SUPPLIED RECORDS Block Start
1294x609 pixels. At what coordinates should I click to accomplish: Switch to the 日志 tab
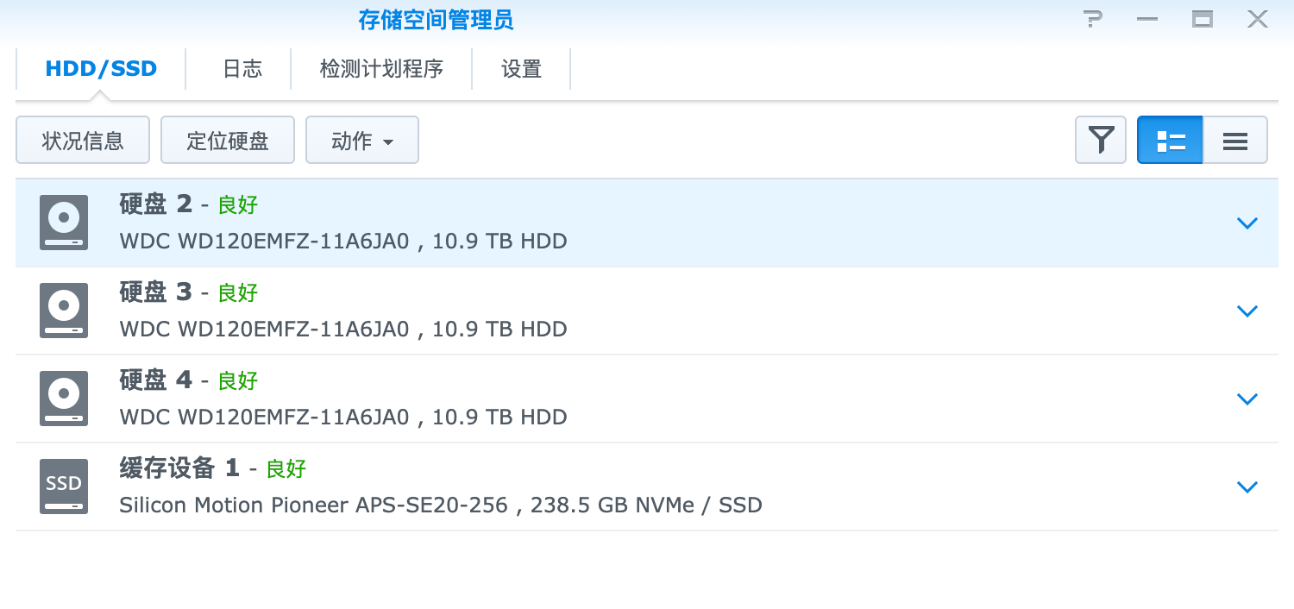[x=240, y=68]
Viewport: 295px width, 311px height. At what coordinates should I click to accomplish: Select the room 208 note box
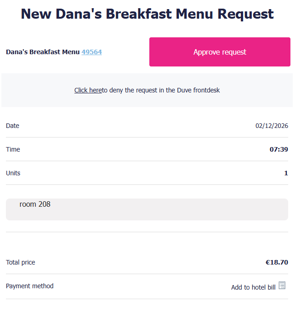click(147, 209)
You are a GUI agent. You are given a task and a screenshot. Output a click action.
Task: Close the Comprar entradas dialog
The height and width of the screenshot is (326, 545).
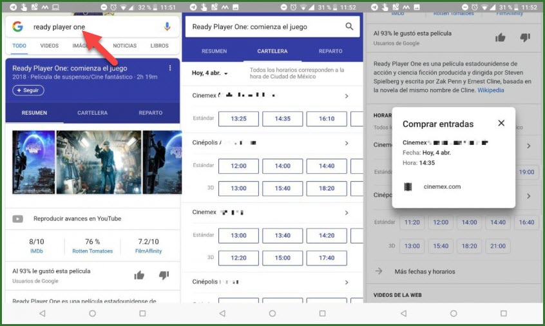pyautogui.click(x=501, y=123)
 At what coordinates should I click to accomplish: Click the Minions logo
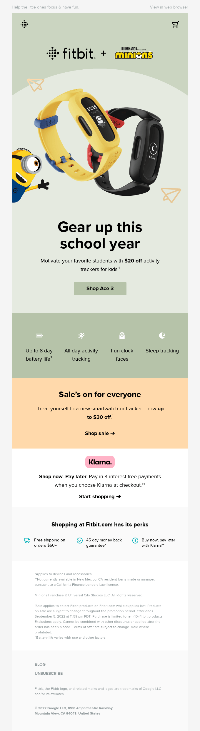(134, 53)
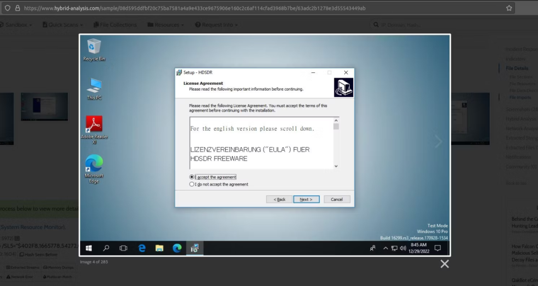Click the Windows Start button

point(89,248)

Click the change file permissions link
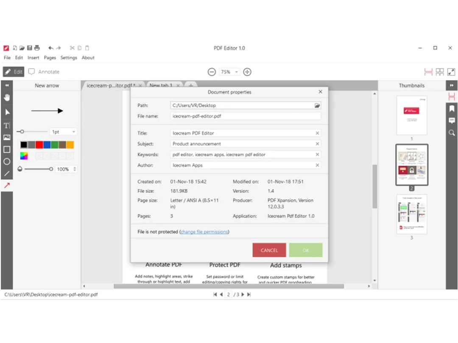coord(204,232)

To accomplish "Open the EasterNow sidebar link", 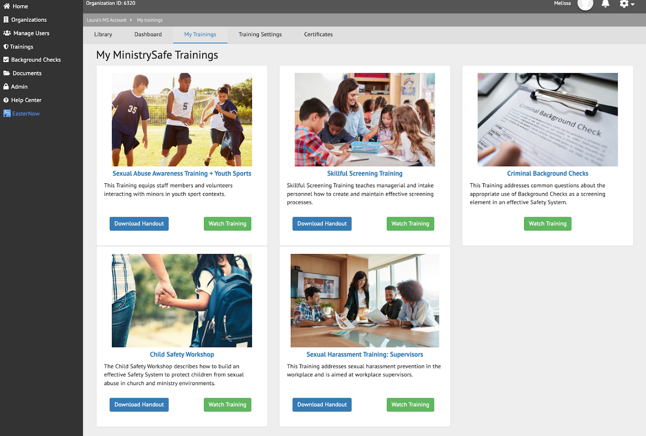I will [26, 114].
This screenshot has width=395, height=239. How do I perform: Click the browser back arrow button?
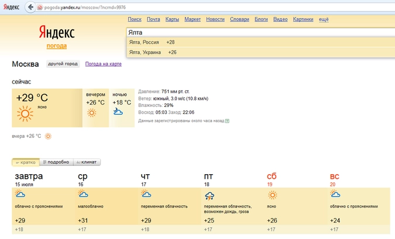29,7
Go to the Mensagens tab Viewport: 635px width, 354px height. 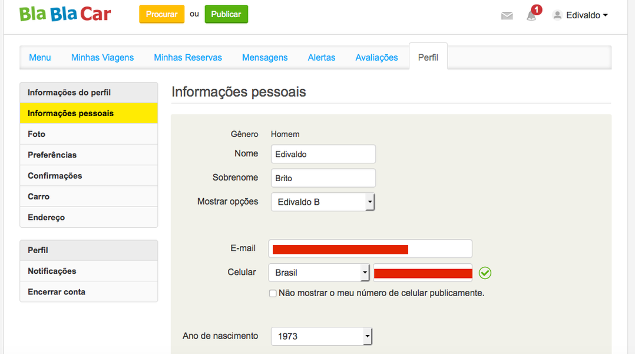pos(264,58)
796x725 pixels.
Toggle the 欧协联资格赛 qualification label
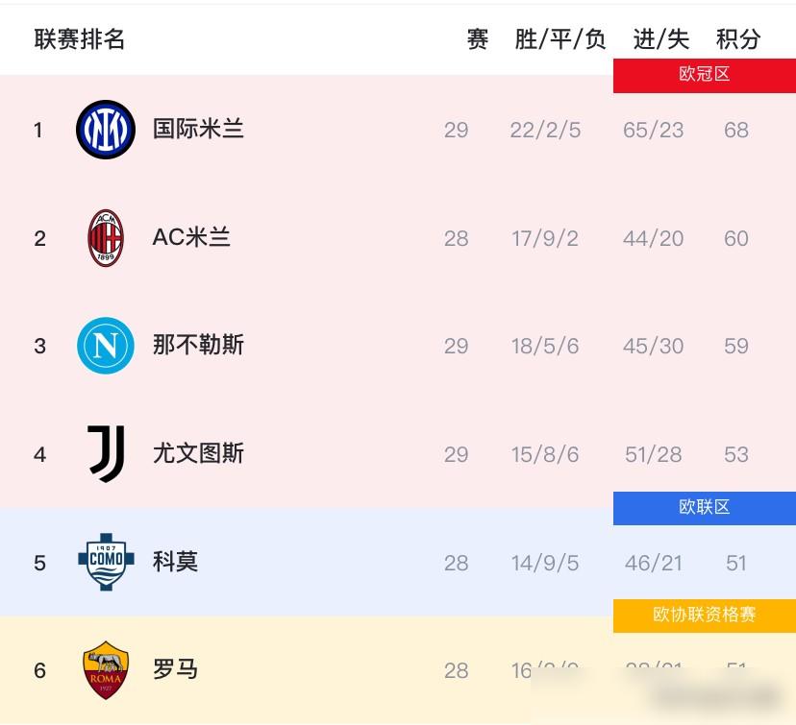(x=704, y=616)
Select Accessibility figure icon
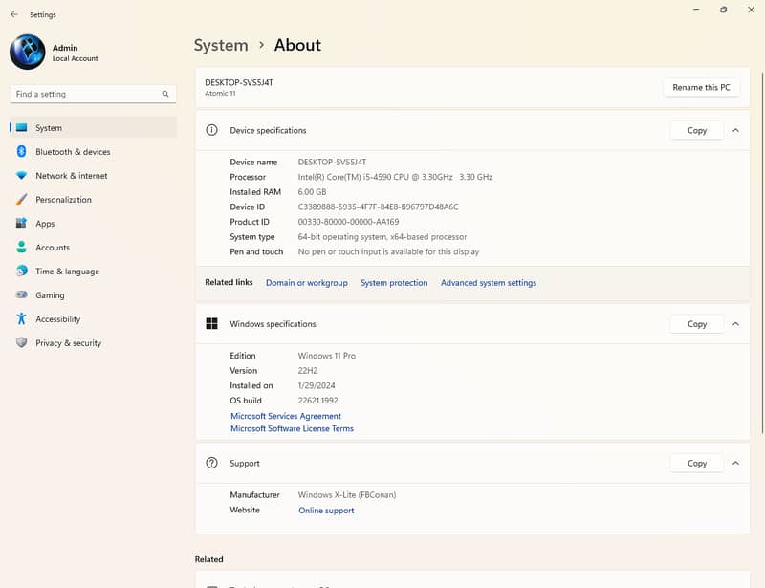 (x=21, y=318)
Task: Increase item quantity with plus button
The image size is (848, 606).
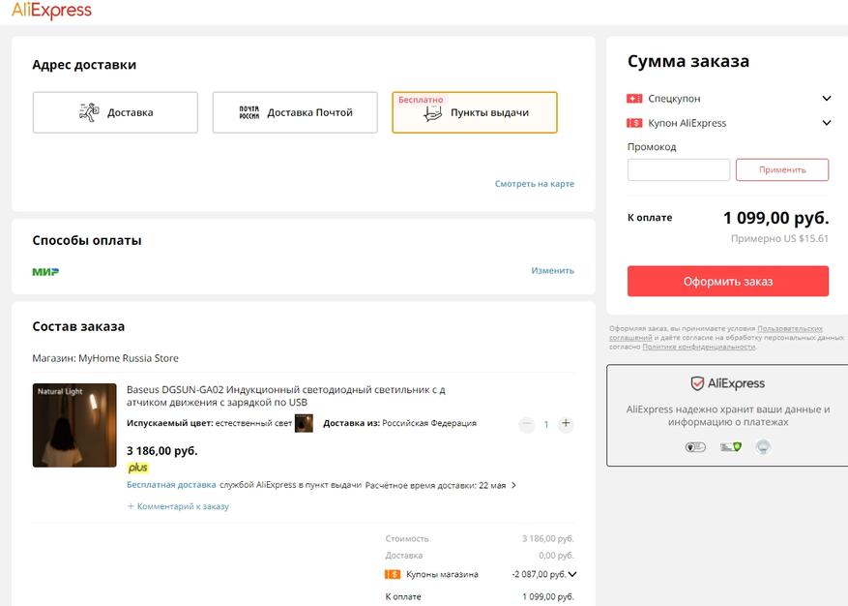Action: [x=566, y=424]
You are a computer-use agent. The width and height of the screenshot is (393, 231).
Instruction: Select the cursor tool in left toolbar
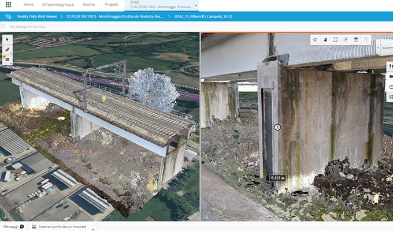point(7,39)
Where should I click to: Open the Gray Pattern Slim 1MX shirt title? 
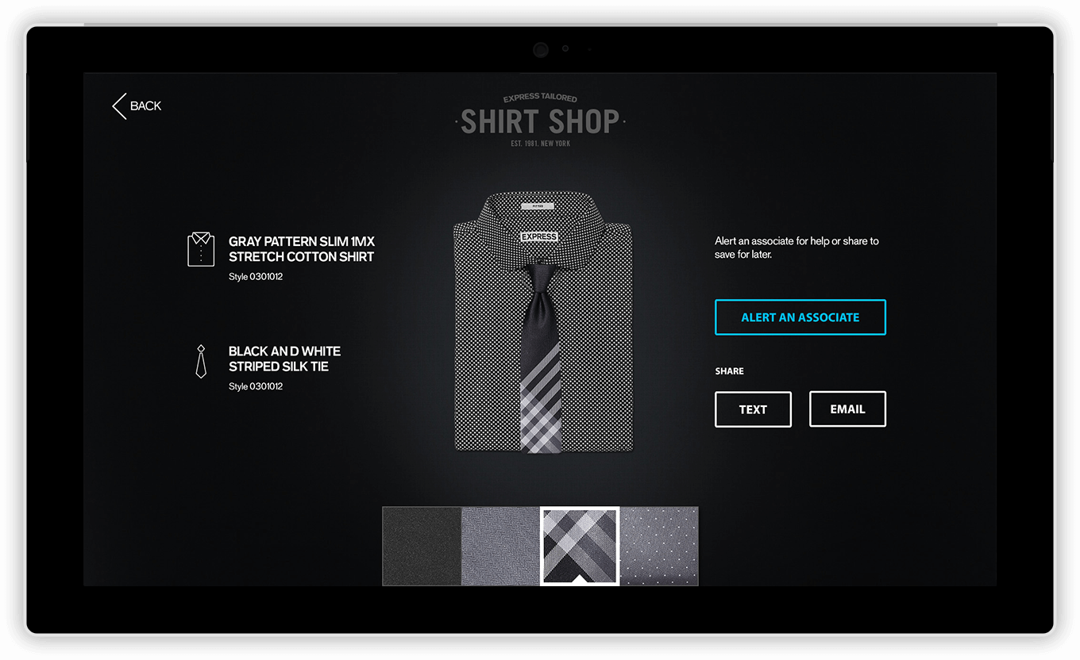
SUPPLIED RECORDS Block End
[WORK ITEM] All that is needed is the span from the line with "Task: Increase item quantity with plus button" through the last line of the material above, reproduced exactly and free of pictures.

[SOLUTION BELOW]
Task: Increase item quantity with plus button
The image size is (848, 606).
Action: [x=566, y=424]
You are a computer-use agent. The width and height of the screenshot is (393, 231).
Instruction: Select the cursor tool in left toolbar
point(7,39)
Where should I click to: Open the Gray Pattern Slim 1MX shirt title? 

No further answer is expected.